• _TASK DETAILS_: Repeat the entire listing exactly as written.

··········

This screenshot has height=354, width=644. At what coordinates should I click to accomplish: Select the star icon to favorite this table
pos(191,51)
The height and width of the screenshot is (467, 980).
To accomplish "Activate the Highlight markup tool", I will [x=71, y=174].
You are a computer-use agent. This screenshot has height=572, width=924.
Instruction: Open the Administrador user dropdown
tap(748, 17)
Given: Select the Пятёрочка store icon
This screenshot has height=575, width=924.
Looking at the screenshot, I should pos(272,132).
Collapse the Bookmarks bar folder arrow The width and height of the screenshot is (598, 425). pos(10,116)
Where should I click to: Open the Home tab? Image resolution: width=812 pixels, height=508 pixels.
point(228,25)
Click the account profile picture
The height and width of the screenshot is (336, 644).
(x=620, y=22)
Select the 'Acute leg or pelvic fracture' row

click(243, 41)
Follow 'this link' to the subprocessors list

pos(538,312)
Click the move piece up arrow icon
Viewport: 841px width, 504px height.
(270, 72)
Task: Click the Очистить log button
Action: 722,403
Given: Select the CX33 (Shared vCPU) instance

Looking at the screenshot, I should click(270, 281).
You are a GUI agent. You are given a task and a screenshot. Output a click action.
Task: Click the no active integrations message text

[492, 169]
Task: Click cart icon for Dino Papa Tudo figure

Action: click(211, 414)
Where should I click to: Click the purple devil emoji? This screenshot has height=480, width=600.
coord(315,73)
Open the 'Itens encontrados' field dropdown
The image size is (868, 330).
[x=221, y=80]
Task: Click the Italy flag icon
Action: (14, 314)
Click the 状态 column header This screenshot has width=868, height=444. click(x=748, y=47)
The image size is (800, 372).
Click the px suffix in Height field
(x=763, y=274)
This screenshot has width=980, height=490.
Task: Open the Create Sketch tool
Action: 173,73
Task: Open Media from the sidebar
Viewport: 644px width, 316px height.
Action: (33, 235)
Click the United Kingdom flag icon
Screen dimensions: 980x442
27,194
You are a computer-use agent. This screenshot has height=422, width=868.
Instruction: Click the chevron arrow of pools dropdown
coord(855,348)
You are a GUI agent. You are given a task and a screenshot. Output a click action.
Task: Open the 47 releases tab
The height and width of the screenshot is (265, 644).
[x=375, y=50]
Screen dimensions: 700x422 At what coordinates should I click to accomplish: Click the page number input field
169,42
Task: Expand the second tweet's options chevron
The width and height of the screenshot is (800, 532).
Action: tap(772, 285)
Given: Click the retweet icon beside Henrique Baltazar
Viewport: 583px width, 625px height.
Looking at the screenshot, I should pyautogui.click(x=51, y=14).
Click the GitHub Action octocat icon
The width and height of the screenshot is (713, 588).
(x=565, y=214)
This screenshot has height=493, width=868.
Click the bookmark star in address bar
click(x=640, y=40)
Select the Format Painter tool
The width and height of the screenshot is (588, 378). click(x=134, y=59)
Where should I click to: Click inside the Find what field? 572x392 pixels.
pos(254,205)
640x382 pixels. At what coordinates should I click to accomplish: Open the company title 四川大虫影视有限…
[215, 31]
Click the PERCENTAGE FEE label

··········

• _ANSWER AREA_:
This screenshot has height=354, width=644. At what coordinates should I click to accomplish: Select the star icon to favorite this table
pos(191,51)
The height and width of the screenshot is (467, 980).
To accomplish "Activate the Highlight markup tool", I will [x=71, y=174].
You are a computer-use agent. This screenshot has height=572, width=924.
Instruction: Open the Administrador user dropdown
tap(748, 17)
Given: Select the Пятёрочка store icon
This screenshot has height=575, width=924.
Looking at the screenshot, I should pos(272,132).
Collapse the Bookmarks bar folder arrow The width and height of the screenshot is (598, 425). pos(10,116)
Where should I click to: Open the Home tab? Image resolution: width=812 pixels, height=508 pixels.
point(228,25)
Click the account profile picture
The height and width of the screenshot is (336, 644).
(x=620, y=22)
Select the 'Acute leg or pelvic fracture' row

click(243, 41)
Follow 'this link' to the subprocessors list

pos(538,312)
Click the move piece up arrow icon
Viewport: 841px width, 504px height.
(270, 72)
Task: Click the Очистить log button
Action: 722,403
Given: Select the CX33 (Shared vCPU) instance

Looking at the screenshot, I should click(270, 281).
You are a GUI agent. You are given a task and a screenshot. Output a click action.
Task: Click the no active integrations message text

[492, 169]
Task: Click cart icon for Dino Papa Tudo figure

Action: click(211, 414)
Where should I click to: Click the purple devil emoji? This screenshot has height=480, width=600.
coord(315,73)
Open the 'Itens encontrados' field dropdown
The image size is (868, 330).
[x=221, y=80]
Task: Click the Italy flag icon
Action: (14, 314)
Click the 状态 column header This screenshot has width=868, height=444. click(x=748, y=47)
The image size is (800, 372).
Click the px suffix in Height field
(x=763, y=274)
This screenshot has width=980, height=490.
Task: Open the Create Sketch tool
Action: 173,73
Task: Open Media from the sidebar
Viewport: 644px width, 316px height.
Action: (33, 235)
Click the United Kingdom flag icon
Screen dimensions: 980x442
27,194
You are a computer-use agent. This screenshot has height=422, width=868.
Instruction: Click the chevron arrow of pools dropdown
coord(855,348)
You are a GUI agent. You are given a task and a screenshot. Output a click action.
Task: Open the 47 releases tab
The height and width of the screenshot is (265, 644).
[x=375, y=50]
Screen dimensions: 700x422 At what coordinates should I click to accomplish: Click the page number input field
169,42
Task: Expand the second tweet's options chevron
The width and height of the screenshot is (800, 532).
Action: tap(772, 285)
Given: Click the retweet icon beside Henrique Baltazar
Viewport: 583px width, 625px height.
Looking at the screenshot, I should pyautogui.click(x=51, y=14).
Click the GitHub Action octocat icon
The width and height of the screenshot is (713, 588).
(x=565, y=214)
This screenshot has height=493, width=868.
Click the bookmark star in address bar
click(x=640, y=40)
Select the Format Painter tool
The width and height of the screenshot is (588, 378). click(x=134, y=59)
Where should I click to: Click inside the Find what field? 572x392 pixels.
pos(254,205)
640x382 pixels. At what coordinates should I click to accomplish: Open the company title 四川大虫影视有限…
[215, 31]
Click the PERCENTAGE FEE label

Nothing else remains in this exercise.